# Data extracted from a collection
——————————

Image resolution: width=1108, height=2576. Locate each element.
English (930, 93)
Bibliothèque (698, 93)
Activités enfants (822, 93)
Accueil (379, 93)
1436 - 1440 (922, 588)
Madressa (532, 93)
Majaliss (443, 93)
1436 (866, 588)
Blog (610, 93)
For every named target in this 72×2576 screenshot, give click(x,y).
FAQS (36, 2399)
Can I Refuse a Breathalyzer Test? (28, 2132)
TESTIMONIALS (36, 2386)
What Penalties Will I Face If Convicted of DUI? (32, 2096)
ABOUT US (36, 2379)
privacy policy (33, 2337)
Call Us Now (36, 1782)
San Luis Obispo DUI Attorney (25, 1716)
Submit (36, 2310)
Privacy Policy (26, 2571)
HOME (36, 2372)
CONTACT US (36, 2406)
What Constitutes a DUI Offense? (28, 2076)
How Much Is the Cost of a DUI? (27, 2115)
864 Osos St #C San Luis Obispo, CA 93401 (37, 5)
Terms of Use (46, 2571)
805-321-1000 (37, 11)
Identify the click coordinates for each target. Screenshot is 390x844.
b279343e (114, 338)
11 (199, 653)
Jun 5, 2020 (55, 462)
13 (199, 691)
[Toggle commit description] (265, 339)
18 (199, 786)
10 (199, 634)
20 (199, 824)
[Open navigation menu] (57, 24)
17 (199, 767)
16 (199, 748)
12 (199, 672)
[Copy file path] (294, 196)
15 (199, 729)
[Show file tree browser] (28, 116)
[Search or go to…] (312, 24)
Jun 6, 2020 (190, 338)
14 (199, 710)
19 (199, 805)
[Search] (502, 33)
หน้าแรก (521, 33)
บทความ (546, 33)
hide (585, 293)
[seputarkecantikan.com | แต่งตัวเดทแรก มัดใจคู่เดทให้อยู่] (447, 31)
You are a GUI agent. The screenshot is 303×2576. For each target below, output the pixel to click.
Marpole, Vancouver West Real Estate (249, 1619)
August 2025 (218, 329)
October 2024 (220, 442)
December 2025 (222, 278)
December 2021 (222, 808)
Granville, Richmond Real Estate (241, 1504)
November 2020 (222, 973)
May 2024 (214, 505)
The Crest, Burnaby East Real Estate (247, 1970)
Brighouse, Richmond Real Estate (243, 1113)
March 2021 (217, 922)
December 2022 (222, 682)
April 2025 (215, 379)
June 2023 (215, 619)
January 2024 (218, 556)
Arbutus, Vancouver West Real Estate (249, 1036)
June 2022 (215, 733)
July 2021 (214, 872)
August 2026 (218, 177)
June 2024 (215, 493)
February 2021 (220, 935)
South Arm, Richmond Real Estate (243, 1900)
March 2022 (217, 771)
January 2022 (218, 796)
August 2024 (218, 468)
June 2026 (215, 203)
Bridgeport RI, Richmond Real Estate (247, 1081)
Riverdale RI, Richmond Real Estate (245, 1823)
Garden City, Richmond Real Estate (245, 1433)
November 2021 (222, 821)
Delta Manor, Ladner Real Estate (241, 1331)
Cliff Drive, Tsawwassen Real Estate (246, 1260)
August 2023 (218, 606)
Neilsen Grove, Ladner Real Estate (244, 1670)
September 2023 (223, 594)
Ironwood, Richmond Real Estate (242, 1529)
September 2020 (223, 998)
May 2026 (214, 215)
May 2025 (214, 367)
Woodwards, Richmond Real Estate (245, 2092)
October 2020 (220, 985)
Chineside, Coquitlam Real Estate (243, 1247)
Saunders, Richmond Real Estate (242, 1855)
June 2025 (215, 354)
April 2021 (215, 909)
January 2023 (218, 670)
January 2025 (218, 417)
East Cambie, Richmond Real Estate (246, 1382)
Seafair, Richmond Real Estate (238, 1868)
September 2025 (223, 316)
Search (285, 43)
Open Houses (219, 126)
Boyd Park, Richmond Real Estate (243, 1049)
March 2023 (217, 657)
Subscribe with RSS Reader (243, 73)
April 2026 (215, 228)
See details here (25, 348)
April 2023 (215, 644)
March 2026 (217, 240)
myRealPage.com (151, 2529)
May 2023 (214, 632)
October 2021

——————————

# What you need to do
Among the lines above, return those that hold the word "January".

# Completed exercise
January 2024 (218, 556)
January 2022 (218, 796)
January 2023 (218, 670)
January 2025 (218, 417)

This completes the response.